While doing assignment C3W1
and specifically while workingExercise 3 - GRULM
, I found the explaination and implementation very poorly explained. For instance, while defining the class GRULM, there are these 2 lines of code:
x, states = self.gru(x, initial_state=states, training=training)
# Predict the next tokens and apply log-softmax activation
x = self.dense(x, training=training)
While working, it is totally non-obvious what is going on here. For instance, what is being stored in x and how is it interacting with next dense layer. So far, we were taught that Dense layer is fully connected, so it’s input should be a 2d thing (batch_size, n)
meaning, some n
some n scalers (activations) fully interacting with every neuron of Dense layer. However, the shape (output) of GRU unit is 3d (batch_size, sequence_length, rnn_units)

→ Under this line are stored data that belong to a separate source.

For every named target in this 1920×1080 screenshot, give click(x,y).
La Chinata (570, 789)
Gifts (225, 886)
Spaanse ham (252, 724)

. How is this compatible with Dense layer is completely unexplained.
Moreover, It’s also nowhere clarified why this is the right thing to do. For instance, the output of GRU, captured in variable x
is hidden state value at each time step (hence 3d shape). But in the lectures we were shown that hidden state is different from output (y
). Why isn’t output captured here is also not explained. It’s assumed (as per my understanding) that hidden states are the predictions of each GRU unit and that’s what is interacting with Dense layer.
Again, very poorly written and explained assignment in my opinion. It. looks authors just hurried to complete this, which defeats the whole purpose of engaging with a course like this.